Now, unless you're really into excel spreadsheets or read reddit regularly, you can't exactly tell how much you're getting. In fact, how much 1000 XP is worth varies depending on how far into the pass you are (it mostly drops later). This opens the door for Blizzard to do several things:
A. Frontload the Rewards - Pretty much everyone noticed how incredibly you level at the beginning. I am already level 20, and it feels great! It's no coincidence that this part of the pass lines up with the release of the new expansion. The euphoria of getting so much free stuff so quickly will convince many unaware players to spend more during the most critical part of the expansion cycle: the release. Once rewards taper off and people start getting upset, they've already spent the money.
B. Reduce how much they're giving out - In future special events, they'll probably just give xp boosts/flat xp. Players once again don't know if they're getting less because it's not as simple as 60 gold -> only 50 gold now. In fact, people who don't play often will actually think they're getting more (frontloaded system). Also, the later 200+ gold bags seem amazing at first, but that is only until you realize it'll take many more times the effort to reach.
C. Sneakily replace actual rewards with less valuable rewards (like older expansion packs).
D. Sneakily insert rewards as part of the pass that people used to get for free. On expansion day, you used to get a bunch of free packs and a free legendary. Now, it's all part of the battle pass.
E. Sneakily hide the XP progress bar after each game UNLESS you completed a quest - It's not obvious immediately how hard you're getting shafted by the pithy XP rewards per game.
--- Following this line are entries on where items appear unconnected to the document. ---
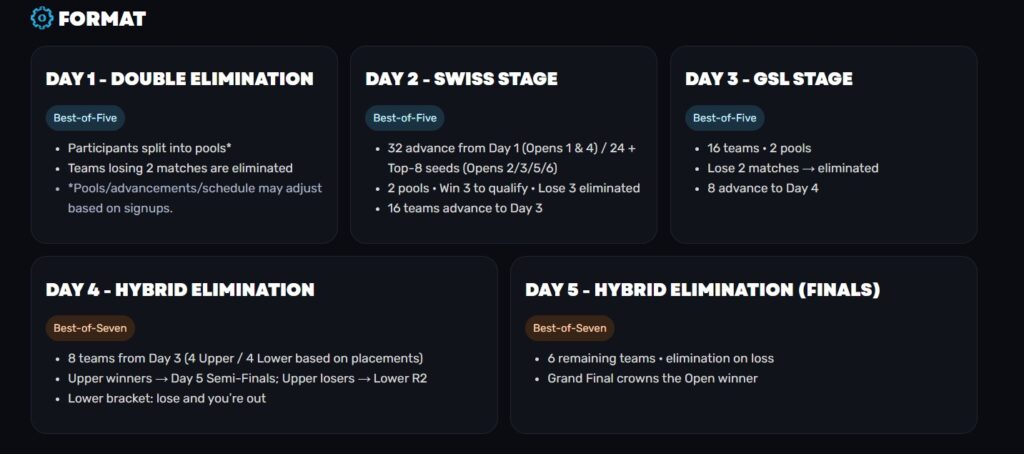Select the Day 3 GSL Stage title

click(x=768, y=79)
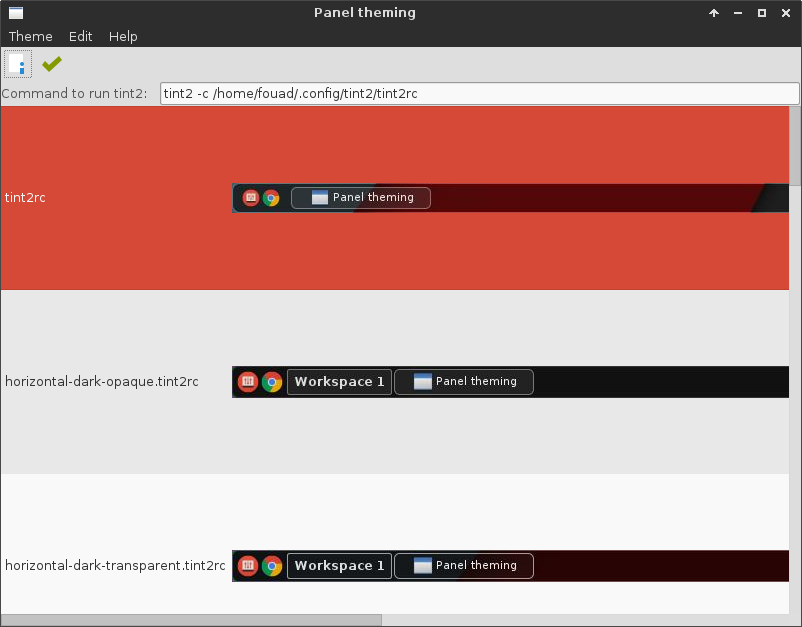Click application icon in the title bar
Image resolution: width=802 pixels, height=627 pixels.
(14, 12)
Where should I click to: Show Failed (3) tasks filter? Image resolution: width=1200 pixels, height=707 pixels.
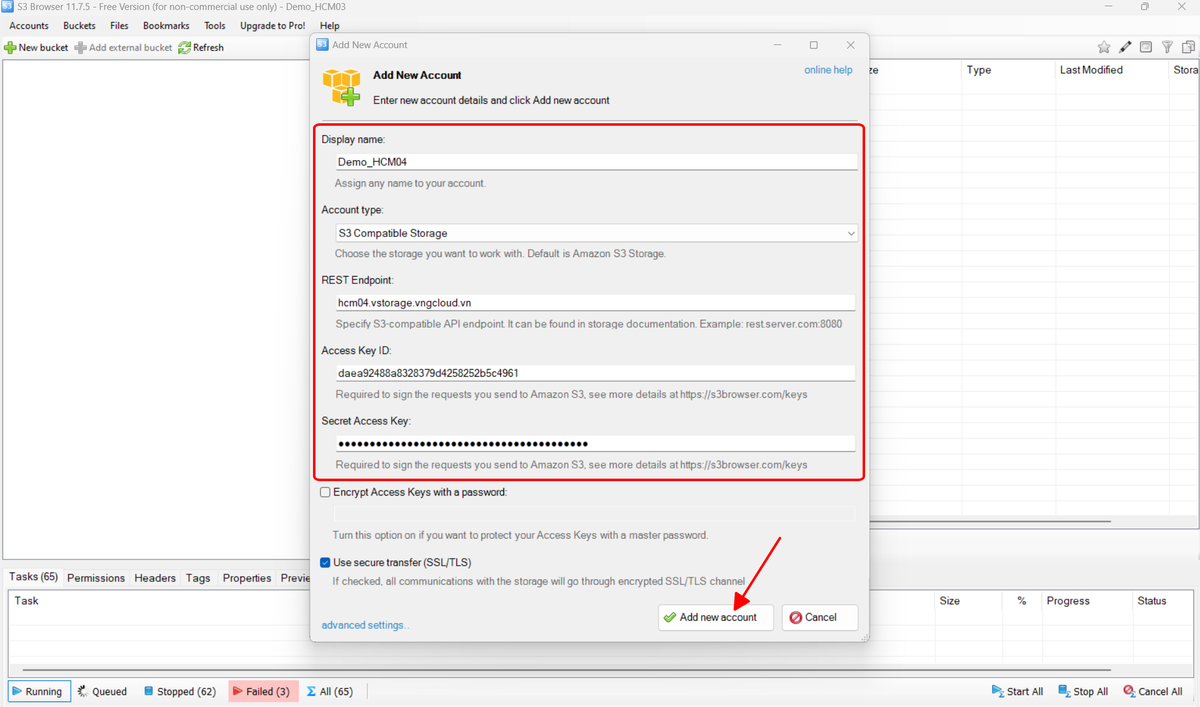click(x=262, y=691)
2. New XP System Introduces Non-Continuous Rewards
Before, if you needed 10 or 20 gold for a pack or arena run, you could just grind it out. You got daily gold through quests. Basically, if you needed something, it was always within reach.
Now, though, you are frequently "stuck". You need gold, but the next level is so far away. Sometimes, there are useless packs and other rewards in the way. You may need to grind for weeks to get that next bag of gold. And once you get all that nice juicy gold, you're tempted to spend it all immediately. Then you're stuck again.
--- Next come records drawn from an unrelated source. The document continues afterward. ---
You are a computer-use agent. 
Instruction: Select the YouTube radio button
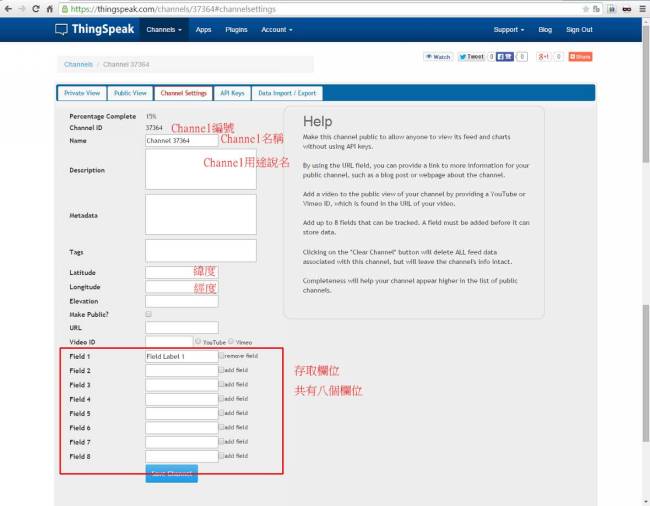tap(198, 342)

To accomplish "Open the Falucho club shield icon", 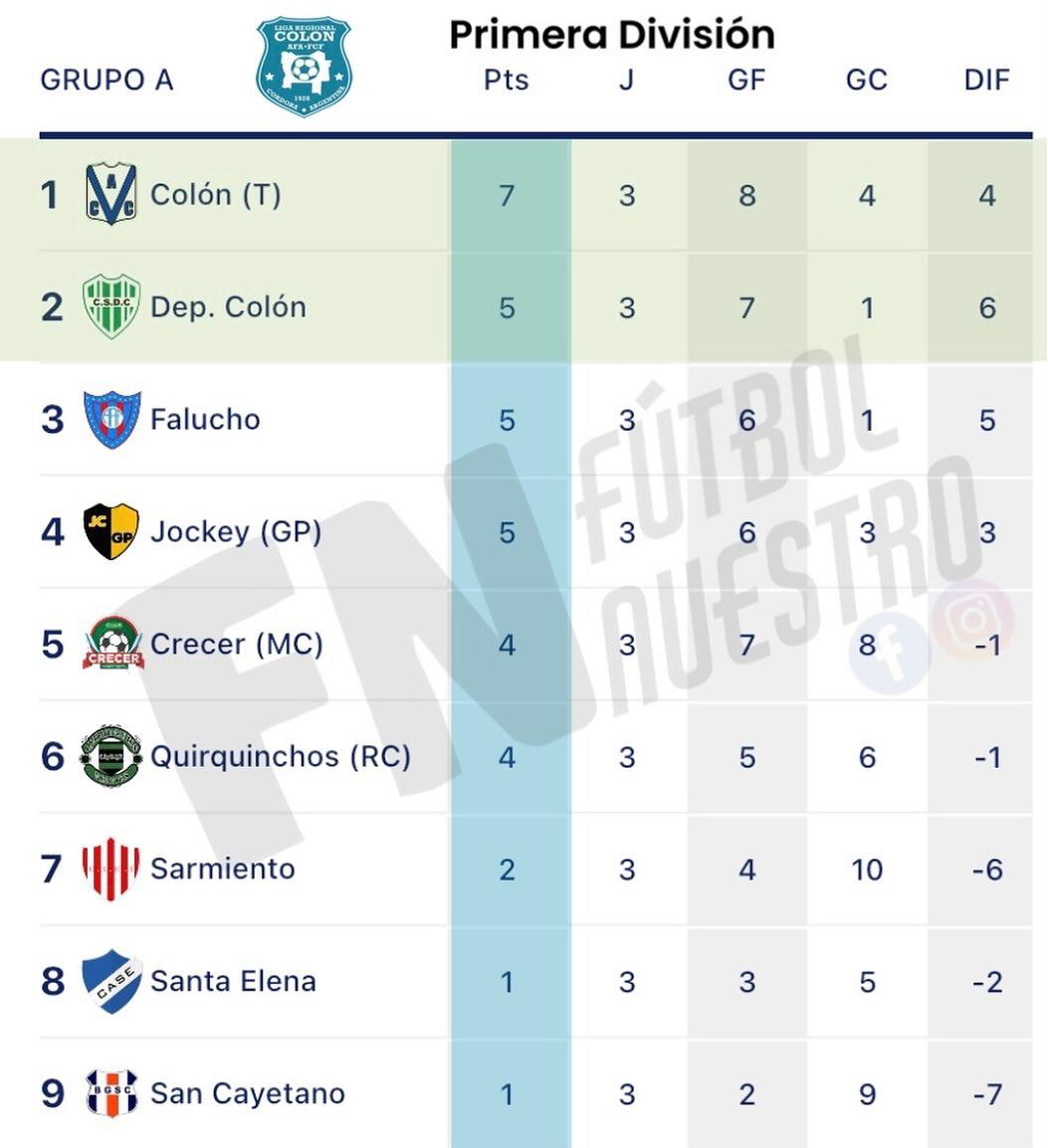I will (110, 419).
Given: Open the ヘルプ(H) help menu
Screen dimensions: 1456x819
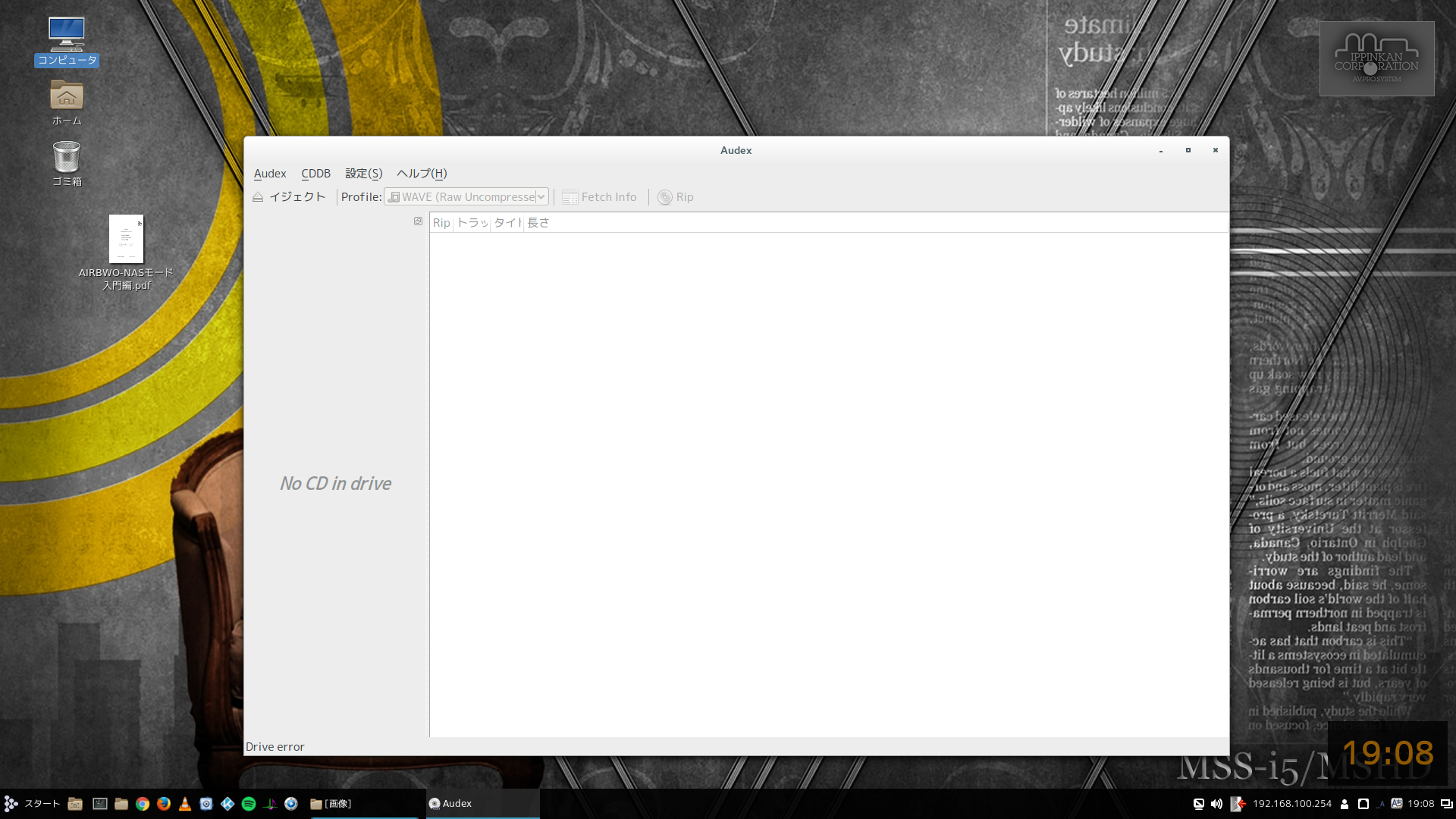Looking at the screenshot, I should (x=422, y=174).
All of this incentivizes you to spend actual money since you can no longer get your daily fix.
3. New passes and bundles give you less and include things that you used to get for free
Remember when battleground perks were kind of free? At the beginning, all you had to do to unlock it was buy 20 packs. Now, you have to pay 2000 gold and get no packs.
New tavern pass is filled with cosmetics. The only value-giving part of it is the XP boost, which seems nice until you realize the sum total is still less than what you got in the old system. It's also terrible that the mega-bundle doesn't include these rewards.
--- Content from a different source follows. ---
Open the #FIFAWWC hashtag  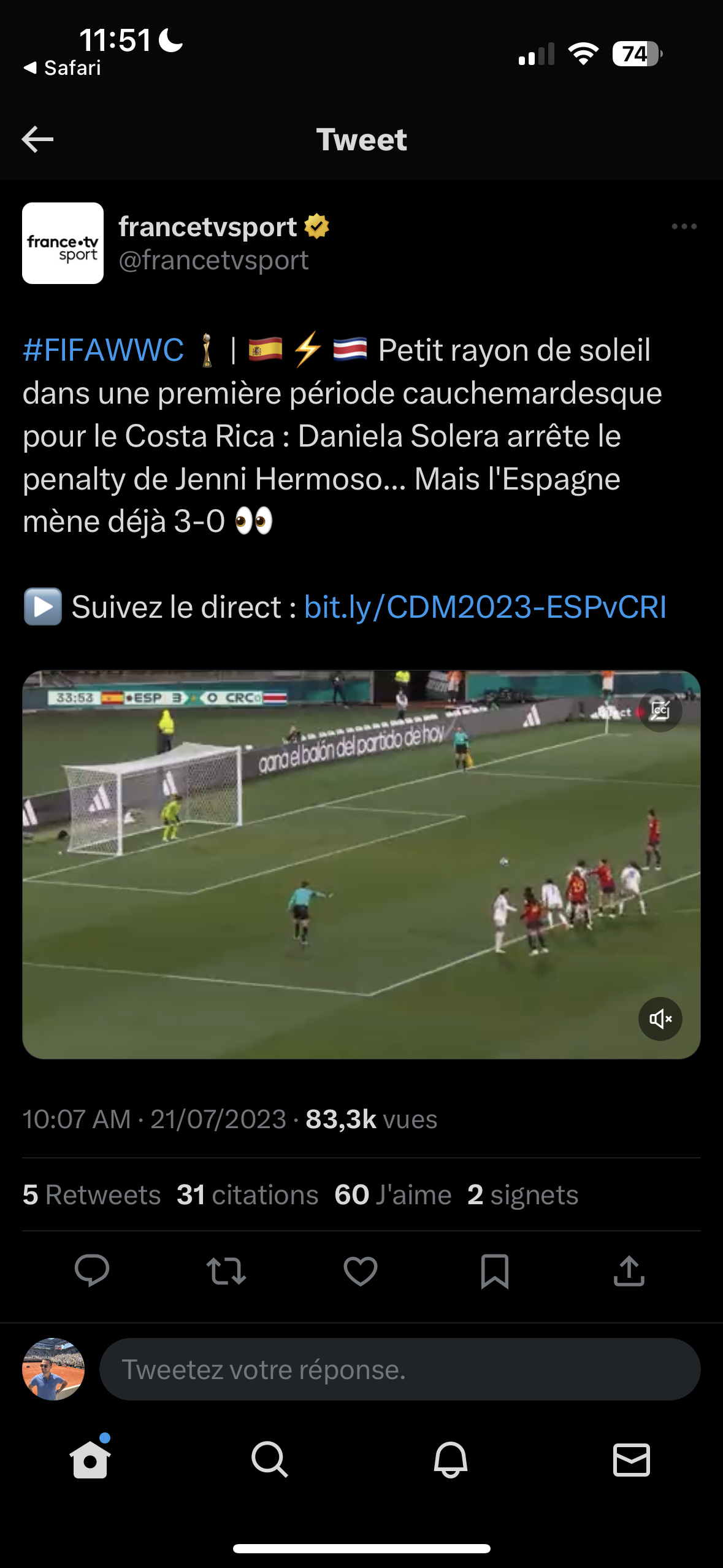103,350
4. New Expansion Format Makes The Game More Expensive
More cards + mini-expansion = more packs needed to get what you want.
Whenever new cards come out, people need to buy packs to stay competitive in ranked. Blizzard can quite conveniently cloak all of this as "we're just giving you more updates and more cards!"
In reality, it just costs more. The mini-expansion is a shameless cash grab for anyone with half a brain.
Conclusion
All of this is very concerning, not just because Blizzard is taking advantage of us. The most concerning part is the DEGREE to which they are doing this. Any one of these design decisions could be very profitable and bad for the player by itself.
But all of them at once? This is looking to me like some sort of final cash squeeze before devs just give up on the game completely and maintain it with just a skeleton crew in the future. It would make some sort of sense since rumors are that the game has been hemorrhaging players and revenue recently. It's just sad that the company is deciding to do stuff like this instead of trying to revitalize the game with more and better content.